— The problem —
Please give back word for word the lines of the material below between the line containing "This screenshot has height=586, width=700." and the line containing "Screen dimensions: 1200x675", inclusive.
━━ Exercise inputs
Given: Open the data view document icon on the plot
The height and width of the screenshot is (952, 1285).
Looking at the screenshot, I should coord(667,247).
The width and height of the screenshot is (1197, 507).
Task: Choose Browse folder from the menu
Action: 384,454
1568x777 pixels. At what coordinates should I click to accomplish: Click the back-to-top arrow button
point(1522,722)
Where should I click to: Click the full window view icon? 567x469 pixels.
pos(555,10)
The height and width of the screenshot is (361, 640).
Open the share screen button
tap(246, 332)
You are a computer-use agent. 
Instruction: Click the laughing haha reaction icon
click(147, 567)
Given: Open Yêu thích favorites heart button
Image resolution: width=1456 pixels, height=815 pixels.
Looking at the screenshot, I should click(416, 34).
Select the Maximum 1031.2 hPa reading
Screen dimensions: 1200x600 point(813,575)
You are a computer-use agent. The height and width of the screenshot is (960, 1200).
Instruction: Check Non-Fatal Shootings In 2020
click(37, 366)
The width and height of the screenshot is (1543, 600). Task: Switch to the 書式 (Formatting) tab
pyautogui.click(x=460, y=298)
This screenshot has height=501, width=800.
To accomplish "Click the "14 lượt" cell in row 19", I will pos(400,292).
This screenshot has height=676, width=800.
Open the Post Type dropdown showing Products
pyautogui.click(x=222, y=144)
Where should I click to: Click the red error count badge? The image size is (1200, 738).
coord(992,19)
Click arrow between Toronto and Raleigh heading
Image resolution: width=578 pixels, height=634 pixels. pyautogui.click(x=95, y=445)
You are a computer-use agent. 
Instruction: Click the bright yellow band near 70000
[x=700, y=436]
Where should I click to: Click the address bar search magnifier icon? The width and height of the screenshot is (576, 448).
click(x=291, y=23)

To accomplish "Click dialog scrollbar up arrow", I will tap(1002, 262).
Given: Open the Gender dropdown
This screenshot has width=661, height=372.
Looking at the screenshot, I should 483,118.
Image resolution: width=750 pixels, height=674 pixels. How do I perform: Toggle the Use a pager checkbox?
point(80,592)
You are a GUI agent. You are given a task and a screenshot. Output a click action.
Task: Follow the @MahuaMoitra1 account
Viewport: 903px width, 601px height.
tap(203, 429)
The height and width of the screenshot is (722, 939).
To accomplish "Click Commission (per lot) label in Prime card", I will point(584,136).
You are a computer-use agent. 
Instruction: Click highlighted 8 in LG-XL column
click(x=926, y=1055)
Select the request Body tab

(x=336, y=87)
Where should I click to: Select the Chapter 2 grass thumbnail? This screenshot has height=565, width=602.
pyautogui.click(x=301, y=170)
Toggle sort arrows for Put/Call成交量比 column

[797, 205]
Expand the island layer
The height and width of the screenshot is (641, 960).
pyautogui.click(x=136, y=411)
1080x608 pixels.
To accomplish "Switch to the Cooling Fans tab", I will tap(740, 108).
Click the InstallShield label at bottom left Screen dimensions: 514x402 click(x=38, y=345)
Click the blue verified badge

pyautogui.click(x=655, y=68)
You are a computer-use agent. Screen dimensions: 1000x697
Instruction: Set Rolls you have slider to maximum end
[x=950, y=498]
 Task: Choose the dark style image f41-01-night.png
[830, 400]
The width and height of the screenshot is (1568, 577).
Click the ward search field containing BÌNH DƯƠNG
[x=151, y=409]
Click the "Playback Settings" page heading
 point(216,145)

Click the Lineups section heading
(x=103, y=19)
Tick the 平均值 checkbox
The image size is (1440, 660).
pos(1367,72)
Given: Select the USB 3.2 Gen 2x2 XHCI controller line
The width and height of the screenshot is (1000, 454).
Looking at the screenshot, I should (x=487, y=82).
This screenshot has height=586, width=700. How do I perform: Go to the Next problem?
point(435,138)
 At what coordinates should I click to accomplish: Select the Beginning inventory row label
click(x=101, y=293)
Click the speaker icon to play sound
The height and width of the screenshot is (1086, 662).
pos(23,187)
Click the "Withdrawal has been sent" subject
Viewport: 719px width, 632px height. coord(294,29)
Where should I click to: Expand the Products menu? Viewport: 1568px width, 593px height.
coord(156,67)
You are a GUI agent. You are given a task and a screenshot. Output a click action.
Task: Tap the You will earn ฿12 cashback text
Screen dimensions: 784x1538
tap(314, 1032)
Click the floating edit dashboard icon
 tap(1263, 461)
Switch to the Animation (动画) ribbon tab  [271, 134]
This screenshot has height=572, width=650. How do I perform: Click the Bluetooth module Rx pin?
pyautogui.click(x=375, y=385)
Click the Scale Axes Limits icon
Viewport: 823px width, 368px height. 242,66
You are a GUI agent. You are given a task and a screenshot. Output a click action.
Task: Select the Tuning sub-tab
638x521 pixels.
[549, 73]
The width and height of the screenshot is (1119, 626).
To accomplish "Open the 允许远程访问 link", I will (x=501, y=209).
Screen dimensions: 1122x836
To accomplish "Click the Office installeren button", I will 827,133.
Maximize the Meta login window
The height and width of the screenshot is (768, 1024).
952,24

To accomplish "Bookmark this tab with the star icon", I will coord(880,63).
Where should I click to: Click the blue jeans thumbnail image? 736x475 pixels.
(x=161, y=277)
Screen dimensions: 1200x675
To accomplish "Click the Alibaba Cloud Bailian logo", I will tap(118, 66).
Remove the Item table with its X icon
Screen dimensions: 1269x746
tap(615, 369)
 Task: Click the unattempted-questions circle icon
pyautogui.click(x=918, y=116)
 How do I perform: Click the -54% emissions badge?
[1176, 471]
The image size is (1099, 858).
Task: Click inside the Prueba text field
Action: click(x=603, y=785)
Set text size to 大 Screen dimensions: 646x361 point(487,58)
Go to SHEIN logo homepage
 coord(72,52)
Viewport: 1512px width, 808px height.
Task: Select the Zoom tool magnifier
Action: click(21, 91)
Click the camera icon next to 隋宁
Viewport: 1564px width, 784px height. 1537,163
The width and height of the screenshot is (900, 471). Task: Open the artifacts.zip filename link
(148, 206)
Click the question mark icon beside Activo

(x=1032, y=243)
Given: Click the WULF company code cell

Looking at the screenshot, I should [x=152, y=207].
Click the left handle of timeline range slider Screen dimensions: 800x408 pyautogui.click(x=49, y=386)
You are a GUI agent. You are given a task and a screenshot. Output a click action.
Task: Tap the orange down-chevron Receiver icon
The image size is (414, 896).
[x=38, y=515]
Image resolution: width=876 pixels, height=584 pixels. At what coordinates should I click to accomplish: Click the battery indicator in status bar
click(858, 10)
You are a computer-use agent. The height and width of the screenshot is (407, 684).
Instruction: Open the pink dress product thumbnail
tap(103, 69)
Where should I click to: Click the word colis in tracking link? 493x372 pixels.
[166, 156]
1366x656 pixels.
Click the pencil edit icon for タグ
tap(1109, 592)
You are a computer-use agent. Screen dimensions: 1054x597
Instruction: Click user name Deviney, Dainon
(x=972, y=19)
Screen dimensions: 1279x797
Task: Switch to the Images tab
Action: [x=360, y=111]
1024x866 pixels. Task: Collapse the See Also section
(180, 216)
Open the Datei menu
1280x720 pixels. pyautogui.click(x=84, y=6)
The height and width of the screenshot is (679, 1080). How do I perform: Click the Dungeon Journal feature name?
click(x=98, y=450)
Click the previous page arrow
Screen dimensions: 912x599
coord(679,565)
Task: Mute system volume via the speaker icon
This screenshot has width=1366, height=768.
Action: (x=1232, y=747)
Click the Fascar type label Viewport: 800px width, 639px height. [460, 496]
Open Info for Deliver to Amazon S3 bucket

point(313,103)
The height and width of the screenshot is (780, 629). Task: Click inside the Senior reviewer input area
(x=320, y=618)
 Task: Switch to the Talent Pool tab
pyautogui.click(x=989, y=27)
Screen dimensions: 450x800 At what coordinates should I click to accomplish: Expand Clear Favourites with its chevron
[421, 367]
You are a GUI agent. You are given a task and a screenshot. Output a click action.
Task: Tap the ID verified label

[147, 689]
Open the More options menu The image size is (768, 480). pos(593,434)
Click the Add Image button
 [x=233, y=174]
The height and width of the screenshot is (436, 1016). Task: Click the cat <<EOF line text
━━━━
— Response to the task —
This screenshot has height=586, width=700. How do I perform: Go to the Next problem?
point(435,138)
 At what coordinates should I click to accomplish: Select the Beginning inventory row label
click(x=101, y=293)
Click the speaker icon to play sound
The height and width of the screenshot is (1086, 662).
pos(23,187)
Click the "Withdrawal has been sent" subject
Viewport: 719px width, 632px height. coord(294,29)
Where should I click to: Expand the Products menu? Viewport: 1568px width, 593px height.
coord(156,67)
You are a GUI agent. You are given a task and a screenshot. Output a click action.
Task: Tap the You will earn ฿12 cashback text
Screen dimensions: 784x1538
tap(314, 1032)
Click the floating edit dashboard icon
 tap(1263, 461)
Switch to the Animation (动画) ribbon tab  [271, 134]
This screenshot has height=572, width=650. How do I perform: Click the Bluetooth module Rx pin?
pyautogui.click(x=375, y=385)
Click the Scale Axes Limits icon
Viewport: 823px width, 368px height. 242,66
You are a GUI agent. You are given a task and a screenshot. Output a click action.
Task: Select the Tuning sub-tab
638x521 pixels.
[549, 73]
The width and height of the screenshot is (1119, 626).
To accomplish "Open the 允许远程访问 link", I will (x=501, y=209).
Screen dimensions: 1122x836
To accomplish "Click the Office installeren button", I will 827,133.
Maximize the Meta login window
The height and width of the screenshot is (768, 1024).
952,24

To accomplish "Bookmark this tab with the star icon", I will coord(880,63).
Where should I click to: Click the blue jeans thumbnail image? 736x475 pixels.
(x=161, y=277)
Screen dimensions: 1200x675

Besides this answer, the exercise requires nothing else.